6.1. Minha formação musical na infância e na adolescência aconteceu por rádio (Rádio Atlântida e Antena 1), pelas músicas que tocavam nas casas dos vizinhos (meu morro em Blumenau sempre foi muito eclético) e por alguns LPs que meu pai punha para tocar (basicamente ABBA e Richard Clayderman). Dire Straits tocava muito no rádio e na casa de vizinhos, mas sempre as mesmas músicas. “Water of love” só vim a conhecer recentemente.


6.2. A Rádio Atlântida já foi um bom, digamos, colégio de formação musical. Na grande época tinha programas excelentes como Depósito (depois transformado em Discorama), As feras do rockPijama Show e Gasômetro (com o Gastão Moreira). Não consigo listar tudo que conheci por meio deles. E perdi as contas de todas as vezes em que fiquei na frente da caixa de som esperando que o radialista dissesse o nome da música e do artista que acabaram de tocar para que eu pudesse anotar no meu caderno, e tudo que dava para entender era que “acabamos de ouvir URWINGT GROHRY com PRISRLYNG SON TROUW”, e então essa informação não servia para nada, e eu sempre planejava escrever para a produção reclamando por que é que tinham que falar tão rapidamente. Hoje a Atlântida é outra rádio. Está imprestável.
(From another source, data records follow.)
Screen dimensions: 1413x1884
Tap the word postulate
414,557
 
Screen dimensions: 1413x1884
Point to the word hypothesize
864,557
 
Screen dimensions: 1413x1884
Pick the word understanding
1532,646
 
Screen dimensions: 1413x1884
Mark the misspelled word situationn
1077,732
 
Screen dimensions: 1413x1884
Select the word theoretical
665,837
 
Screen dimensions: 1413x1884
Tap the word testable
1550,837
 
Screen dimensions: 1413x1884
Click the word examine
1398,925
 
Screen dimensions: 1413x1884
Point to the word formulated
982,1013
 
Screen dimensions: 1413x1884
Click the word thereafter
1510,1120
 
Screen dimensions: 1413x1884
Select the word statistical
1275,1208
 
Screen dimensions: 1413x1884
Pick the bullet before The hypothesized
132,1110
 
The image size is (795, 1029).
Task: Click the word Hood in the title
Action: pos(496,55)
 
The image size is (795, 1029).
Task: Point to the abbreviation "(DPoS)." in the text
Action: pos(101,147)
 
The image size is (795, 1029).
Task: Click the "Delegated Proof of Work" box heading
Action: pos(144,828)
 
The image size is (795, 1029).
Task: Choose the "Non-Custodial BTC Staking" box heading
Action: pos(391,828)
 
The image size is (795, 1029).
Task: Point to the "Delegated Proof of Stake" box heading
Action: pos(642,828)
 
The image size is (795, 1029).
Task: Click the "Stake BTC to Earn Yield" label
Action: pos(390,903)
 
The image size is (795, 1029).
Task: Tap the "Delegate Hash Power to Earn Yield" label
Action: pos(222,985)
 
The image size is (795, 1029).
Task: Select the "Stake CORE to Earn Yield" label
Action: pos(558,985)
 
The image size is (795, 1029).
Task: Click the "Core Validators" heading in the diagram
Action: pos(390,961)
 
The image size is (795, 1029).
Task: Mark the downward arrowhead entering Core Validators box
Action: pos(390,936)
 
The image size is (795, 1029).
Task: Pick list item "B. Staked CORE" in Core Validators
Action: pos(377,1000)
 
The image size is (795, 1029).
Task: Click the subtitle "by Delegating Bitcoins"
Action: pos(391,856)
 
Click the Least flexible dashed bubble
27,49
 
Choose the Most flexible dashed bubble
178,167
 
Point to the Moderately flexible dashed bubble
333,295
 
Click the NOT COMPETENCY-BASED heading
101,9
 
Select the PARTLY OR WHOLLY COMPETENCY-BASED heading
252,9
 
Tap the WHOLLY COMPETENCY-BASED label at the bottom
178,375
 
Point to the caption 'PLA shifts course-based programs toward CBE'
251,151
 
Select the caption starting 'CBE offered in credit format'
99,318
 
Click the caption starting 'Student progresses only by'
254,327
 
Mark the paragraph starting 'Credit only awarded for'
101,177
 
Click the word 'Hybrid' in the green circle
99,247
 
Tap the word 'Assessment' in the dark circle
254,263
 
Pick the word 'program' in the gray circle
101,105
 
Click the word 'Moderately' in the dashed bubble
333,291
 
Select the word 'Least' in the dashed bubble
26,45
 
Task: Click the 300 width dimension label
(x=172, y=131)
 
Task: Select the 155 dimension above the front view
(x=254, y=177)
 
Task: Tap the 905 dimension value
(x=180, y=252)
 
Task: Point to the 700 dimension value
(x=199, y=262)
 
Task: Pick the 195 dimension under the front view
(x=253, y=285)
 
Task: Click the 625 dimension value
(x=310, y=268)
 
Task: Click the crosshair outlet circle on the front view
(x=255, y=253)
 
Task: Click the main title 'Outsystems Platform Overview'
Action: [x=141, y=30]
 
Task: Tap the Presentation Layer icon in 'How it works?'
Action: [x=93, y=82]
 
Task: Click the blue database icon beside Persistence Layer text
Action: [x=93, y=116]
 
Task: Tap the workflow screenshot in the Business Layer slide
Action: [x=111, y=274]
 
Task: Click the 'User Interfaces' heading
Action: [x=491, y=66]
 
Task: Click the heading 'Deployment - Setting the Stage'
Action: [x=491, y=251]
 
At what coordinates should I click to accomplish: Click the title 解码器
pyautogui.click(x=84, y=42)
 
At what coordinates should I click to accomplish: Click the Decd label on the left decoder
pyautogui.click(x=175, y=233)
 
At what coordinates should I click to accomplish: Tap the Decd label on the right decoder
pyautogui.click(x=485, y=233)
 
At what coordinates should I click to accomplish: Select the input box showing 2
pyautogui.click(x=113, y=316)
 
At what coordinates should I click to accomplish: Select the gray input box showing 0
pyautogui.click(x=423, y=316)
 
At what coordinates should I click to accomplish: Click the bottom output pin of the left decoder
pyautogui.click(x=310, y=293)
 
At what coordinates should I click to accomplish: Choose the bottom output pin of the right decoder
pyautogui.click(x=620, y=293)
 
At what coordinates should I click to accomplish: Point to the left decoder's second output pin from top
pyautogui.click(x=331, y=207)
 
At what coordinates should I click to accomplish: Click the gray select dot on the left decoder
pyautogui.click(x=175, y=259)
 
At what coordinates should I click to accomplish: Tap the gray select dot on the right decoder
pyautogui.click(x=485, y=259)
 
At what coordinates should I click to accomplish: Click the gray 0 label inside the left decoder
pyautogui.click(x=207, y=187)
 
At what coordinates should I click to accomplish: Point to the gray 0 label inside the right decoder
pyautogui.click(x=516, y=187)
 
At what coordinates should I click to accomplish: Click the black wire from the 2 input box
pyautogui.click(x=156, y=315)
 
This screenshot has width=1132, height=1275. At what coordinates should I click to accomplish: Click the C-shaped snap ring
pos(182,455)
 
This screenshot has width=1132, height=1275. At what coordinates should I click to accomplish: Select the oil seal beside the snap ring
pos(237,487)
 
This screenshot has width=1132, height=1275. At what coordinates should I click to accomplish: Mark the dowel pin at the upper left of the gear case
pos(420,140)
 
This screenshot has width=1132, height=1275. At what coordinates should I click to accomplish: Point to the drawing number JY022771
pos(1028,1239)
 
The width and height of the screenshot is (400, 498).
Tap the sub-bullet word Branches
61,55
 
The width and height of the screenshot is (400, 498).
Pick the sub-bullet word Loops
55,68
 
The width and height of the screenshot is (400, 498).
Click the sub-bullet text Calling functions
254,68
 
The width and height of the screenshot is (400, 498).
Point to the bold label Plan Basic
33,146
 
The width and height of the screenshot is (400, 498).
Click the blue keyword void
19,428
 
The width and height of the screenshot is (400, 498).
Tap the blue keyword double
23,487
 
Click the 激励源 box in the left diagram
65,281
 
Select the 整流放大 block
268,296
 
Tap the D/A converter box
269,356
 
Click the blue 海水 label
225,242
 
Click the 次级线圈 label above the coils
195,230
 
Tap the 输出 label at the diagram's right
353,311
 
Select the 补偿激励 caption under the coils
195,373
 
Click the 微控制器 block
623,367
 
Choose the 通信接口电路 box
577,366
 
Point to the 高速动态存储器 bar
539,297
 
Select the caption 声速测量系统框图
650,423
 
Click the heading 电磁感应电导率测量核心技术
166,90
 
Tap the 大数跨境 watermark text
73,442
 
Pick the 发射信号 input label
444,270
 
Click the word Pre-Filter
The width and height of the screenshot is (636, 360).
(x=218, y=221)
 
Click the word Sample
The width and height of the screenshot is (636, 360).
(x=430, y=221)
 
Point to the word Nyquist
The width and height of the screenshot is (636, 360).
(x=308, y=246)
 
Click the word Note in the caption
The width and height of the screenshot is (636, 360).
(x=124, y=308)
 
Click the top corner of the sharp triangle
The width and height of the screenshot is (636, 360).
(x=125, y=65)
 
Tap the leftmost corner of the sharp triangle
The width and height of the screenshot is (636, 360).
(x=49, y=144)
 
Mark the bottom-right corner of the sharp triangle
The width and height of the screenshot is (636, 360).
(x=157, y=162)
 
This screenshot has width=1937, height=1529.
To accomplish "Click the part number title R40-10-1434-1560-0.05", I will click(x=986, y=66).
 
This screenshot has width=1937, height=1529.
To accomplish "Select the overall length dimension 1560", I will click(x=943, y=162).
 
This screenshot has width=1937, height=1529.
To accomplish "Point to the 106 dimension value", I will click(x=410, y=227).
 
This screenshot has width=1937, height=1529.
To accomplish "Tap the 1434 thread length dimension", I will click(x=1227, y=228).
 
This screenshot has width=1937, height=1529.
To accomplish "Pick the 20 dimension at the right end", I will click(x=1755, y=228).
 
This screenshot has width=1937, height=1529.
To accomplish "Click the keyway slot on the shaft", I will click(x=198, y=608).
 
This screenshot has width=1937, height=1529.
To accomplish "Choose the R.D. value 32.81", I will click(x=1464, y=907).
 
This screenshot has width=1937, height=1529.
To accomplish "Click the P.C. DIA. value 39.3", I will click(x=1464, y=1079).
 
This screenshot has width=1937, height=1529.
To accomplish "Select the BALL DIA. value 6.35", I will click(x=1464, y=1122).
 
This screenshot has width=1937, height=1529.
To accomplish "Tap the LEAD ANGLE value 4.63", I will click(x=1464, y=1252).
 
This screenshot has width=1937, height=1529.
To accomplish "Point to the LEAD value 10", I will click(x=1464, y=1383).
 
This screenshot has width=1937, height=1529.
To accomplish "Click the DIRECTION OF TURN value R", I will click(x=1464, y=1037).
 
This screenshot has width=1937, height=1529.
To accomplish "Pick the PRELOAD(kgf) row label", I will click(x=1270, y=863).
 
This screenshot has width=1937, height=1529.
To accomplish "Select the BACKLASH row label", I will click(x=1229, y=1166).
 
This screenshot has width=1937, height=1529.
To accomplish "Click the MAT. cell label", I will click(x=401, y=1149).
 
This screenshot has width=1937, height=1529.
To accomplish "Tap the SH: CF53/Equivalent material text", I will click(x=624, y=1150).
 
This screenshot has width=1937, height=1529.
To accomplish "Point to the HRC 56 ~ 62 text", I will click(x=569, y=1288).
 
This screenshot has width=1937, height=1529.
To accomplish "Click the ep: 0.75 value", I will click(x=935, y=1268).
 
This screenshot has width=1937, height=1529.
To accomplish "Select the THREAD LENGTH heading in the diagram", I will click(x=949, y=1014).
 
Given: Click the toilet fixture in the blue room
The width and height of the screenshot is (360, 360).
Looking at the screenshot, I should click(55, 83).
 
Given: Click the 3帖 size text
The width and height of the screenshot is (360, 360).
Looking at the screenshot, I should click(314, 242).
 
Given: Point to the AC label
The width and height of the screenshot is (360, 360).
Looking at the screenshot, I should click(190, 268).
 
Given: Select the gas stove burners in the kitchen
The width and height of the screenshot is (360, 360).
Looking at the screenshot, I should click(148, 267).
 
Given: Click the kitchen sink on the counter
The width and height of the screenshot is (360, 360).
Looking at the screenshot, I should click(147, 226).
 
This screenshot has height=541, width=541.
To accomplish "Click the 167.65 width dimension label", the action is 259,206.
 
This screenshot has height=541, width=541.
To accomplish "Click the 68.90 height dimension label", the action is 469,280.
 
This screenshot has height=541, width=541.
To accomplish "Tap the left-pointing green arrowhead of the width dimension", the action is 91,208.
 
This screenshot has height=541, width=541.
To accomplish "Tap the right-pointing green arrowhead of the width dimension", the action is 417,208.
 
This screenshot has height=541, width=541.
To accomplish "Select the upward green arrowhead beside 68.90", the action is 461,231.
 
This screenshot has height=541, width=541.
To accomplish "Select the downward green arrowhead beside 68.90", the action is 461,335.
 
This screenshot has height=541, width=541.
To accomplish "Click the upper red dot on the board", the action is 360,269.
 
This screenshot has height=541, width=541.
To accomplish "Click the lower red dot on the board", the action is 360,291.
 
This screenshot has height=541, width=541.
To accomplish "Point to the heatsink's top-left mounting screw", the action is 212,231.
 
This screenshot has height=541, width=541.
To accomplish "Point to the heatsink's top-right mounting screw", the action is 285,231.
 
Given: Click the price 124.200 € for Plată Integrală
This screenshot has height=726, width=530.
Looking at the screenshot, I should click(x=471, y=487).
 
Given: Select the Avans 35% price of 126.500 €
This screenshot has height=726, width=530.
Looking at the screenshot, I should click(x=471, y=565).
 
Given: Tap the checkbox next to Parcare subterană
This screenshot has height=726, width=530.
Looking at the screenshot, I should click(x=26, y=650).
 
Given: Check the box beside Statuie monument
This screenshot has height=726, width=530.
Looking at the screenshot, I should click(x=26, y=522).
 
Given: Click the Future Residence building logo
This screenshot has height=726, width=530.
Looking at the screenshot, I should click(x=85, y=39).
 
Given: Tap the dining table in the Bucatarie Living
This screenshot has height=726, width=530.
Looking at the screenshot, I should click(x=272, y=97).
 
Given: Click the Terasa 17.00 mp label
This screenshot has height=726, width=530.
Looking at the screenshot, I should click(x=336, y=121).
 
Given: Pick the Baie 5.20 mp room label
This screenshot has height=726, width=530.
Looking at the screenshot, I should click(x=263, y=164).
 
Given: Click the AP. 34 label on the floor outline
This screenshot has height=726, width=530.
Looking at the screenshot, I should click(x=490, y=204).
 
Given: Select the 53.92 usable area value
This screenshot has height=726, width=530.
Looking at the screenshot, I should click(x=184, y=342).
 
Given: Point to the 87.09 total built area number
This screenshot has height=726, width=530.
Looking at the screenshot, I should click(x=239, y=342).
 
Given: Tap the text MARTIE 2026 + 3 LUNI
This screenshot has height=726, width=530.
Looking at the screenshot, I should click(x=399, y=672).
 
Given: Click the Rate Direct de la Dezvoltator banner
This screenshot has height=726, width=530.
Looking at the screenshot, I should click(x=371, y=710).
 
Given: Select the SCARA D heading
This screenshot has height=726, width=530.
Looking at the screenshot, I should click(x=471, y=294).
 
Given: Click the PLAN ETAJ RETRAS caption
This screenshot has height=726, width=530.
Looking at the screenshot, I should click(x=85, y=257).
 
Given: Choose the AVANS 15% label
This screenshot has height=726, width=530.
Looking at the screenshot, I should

6.3. A Antena 1 também decaiu muito. Tocam uma elogiável “Ventura highway”, do America, depois é uma dor de barriga, uma versão estragada Supermercado-Pão-de-Açúcar de algum clássico e Adele. Então finalmente aparece “Georgy Porgy”, do Toto, mas depois há mais três músicas que provocam sentimentos primitivos. Não vale a pena. Hoje minha formação musical continuada ocorre testando coisas no Spotify, no YouTube e no SoulSeek. Meu namorado também sai para desbravar a internet e volta para casa com músicas excelentes para ouvirmos no jantar. 


6.4. A música boa é um universo. Lamento a limitação de quem ouve sempre as mesmas coisas ou se atém apenas ao mainstream. Toda semana conheço o que são para mim novidades – dos anos 50 até hoje.


6.5. Pelas músicas sempre estrangeiras que coloco para encabeçar as postagens, pode parecer que não aprecio o que é feito no Brasil. Não é assim. Gosto desde os Engenheiros do Hawaii gaúchos até a Dona Onete paraense, mas músicas cantadas em português me atrapalham para escrever. Não consigo me desligar de versos que entendo perfeitamente e atravessam o raciocínio. “Essa conjuntura é própria para que apareçam grupos quEEE VACA DE DIVINAS TEETAAS encontram pretextos para empurrar uma agenda LEITE MAU PARA OS CARETAS” – é isso que acontece quando tento pensar uma sentença ouvindo músicas em português. Músicas com vocal em outras línguas às vezes também atrapalham, mas menos.


(Postagem publicada originalmente no blog antigo em 08/03/2021 e atualizada em 01/06/2021.)